**Suas instruções**: Dê continuidade ao ensaio sobre o primeiro Saramago, começando logo depois da última frase apresentada.

**Trecho para leitura**:
Revista TriploV de Artes, Religiões & Ciências . ns . #57. março-abril 2016 . índice


Adelto Gonçalves é doutor em Literatura Portuguesa pela Universidade de São Paulo (USP) e autor de Os vira-latas da madrugada (Rio de Janeiro, José Olympio Editora, 1981; Taubaté, Letra Selvagem, 2015), Gonzaga, um poeta do Iluminismo (Rio de Janeiro, Nova Fronteira, 1999), Barcelona brasileira (Lisboa, Nova Arrancada, 1999; São Paulo, Publisher Brasil, 2002), Bocage – o perfil perdido (Lisboa, Caminho, 2003), Tomás Antônio Gonzaga (Academia Brasileira de Letras/Imprensa Oficial do Estado de São Paulo, 2012), e Direito e Justiça em Terras d´El-Rei na São Paulo Colonial (Imprensa Oficial do Estado de São Paulo, 2015), entre outros. E-mail: marilizadelto@uol.com.br
ADELTO GONÇALVES

Uma visão polifônica do primeiro Saramago   

I

No prólogo que escreveu para O jardim dos caminhos que se bifurcam (1941), Jorge Luis Borges (1899-1986) refere-se à “escrita de notas sobre livros imaginários”, a uma época em que já havia publicado o conto “A aproximação a Almotásim” (1935), que constitui um pseudo-ensaio ou uma resenha ou recensão de um suposto livro publicado em Bombaim três anos antes. Para “enganar” seus leitores e futuros estudiosos de sua obra, dotara o livro imaginário de um editor real e um prefácio que teria sido escrito por um escritor real, mas tanto o autor como o livro, seu enredo e detalhes de alguns capítulos eram de sua inteira invenção.

Mais de 70 anos depois, o professor Francisco Maciel Silveira, se não foi tão longe, lançou um livro, Exercícios de caligrafia literária: Saramago Quase (Curitiba, Editora CRV, 2012), que segue nessas pegadas, pelo menos em parte, ao reunir ensaios que parecem ficções e que seriam de diferentes autores, todos preocupados em desvendar a obra ficcional e o teatro da primeira fase de José Saramago (1922-2010) como autor. Em outras palavras: o ensaísta recorre ao conceito de polifonia utilizado por Mikhail Bakhtin (1895-1975) no estudo da obra de Fiodor Dostoievski (1821-1881) para reunir vozes e pontos de vistas conflitantes a respeito da obra saramaguiana.

**Itens de dados**:
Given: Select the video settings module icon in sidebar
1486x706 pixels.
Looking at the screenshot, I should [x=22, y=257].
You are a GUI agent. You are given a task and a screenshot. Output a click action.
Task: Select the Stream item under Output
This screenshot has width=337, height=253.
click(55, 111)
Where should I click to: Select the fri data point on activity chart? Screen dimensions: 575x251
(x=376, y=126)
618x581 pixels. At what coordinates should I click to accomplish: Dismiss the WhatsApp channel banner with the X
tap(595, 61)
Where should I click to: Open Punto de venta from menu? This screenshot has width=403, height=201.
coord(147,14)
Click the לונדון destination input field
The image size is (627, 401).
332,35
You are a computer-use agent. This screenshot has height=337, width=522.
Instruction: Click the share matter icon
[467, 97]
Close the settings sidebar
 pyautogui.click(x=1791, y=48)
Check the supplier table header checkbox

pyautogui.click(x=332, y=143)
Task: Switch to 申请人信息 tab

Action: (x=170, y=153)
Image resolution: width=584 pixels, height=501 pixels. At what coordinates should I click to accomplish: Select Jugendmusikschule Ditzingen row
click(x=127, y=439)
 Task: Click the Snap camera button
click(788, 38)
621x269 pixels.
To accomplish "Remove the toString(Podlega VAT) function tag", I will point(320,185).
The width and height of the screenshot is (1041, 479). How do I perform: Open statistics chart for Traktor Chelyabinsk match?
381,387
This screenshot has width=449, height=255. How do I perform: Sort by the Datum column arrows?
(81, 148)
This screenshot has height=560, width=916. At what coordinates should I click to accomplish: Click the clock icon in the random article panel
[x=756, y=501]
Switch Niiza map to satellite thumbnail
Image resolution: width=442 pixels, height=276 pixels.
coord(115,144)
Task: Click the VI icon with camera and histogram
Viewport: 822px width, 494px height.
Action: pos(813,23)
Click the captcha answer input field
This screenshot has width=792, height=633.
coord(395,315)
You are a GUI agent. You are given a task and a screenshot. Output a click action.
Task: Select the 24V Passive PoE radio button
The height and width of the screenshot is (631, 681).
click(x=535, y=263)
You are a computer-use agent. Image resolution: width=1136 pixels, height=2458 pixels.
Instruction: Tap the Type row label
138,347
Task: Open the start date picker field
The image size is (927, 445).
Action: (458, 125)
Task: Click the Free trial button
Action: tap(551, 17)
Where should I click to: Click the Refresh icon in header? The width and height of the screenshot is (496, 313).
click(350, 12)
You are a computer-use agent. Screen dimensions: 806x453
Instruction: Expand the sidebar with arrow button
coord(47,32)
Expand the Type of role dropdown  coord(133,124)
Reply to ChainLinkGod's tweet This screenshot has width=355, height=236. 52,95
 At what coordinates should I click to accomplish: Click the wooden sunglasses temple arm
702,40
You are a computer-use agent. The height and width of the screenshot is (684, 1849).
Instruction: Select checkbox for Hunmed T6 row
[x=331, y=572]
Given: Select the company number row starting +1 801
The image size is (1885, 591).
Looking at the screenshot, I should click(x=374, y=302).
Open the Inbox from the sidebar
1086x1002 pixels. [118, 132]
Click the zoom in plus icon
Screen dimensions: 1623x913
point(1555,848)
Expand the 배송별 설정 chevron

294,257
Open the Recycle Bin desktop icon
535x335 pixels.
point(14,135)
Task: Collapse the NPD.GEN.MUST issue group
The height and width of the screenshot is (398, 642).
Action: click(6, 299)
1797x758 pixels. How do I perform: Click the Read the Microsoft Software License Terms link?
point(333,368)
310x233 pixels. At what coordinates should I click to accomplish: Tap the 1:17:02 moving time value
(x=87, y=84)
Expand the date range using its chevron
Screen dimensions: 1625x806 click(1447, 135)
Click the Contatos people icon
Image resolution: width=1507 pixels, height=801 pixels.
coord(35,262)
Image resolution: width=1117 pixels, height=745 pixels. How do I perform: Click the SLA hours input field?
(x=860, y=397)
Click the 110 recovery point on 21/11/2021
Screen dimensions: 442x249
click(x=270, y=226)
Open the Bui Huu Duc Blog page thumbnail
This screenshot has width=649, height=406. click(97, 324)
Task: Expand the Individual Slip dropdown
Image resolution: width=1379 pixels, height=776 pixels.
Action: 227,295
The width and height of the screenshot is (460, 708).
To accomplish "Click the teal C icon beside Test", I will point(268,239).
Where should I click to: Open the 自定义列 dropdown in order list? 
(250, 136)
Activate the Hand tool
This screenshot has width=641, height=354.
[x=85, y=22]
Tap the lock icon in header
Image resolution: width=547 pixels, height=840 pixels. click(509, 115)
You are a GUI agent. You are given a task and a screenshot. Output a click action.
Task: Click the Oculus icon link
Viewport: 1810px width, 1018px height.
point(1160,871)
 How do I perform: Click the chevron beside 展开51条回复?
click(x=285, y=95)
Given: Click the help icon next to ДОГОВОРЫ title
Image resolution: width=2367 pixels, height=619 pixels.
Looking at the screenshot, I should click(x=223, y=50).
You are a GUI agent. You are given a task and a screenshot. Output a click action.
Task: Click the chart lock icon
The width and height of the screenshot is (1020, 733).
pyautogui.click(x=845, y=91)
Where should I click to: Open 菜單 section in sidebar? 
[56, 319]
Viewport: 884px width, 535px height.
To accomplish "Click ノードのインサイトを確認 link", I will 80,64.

**A resposta**:
São ensaios que analisam o universo ficcional de Saramago em seu período de formação (1947-1980), até aqui bem pouco estudado, que vai de Terra do pecado, romance publicado em 1947, a Que farei com este livro?, peça de teatro, e Levantado do chão, romance, ambos publicados em 1980. Nesse período, como se sabe, o autor publicou ainda O ano de 1993, prosa poética, de 1975, Manual de pintura e caligrafia, romance, de 1977, Objecto Quase, contos, de 1978, e A noite, peça de teatro, de 1979.

Para tanto, Maciel imaginou ensaístas fictícios para que cada um se ocupasse de um determinado livro saramaguiano daquele período. Por exemplo, Manuel Pelourinho, diplomata, faz a crítica de Terra do Pecado, título que por sugestão do editor substituiria o anterior, A viúva, dado originalmente pelo autor, utilizando uma linguagem polida, sempre preocupada em não ferir susceptibilidades, como um bom profissional da área de Relações Exteriores, “de punho de rendas e luvas de pelica”, como disse o próprio Maciel em entrevista a Daniela Guedes, publicada no site www.artedeescrever.com.br.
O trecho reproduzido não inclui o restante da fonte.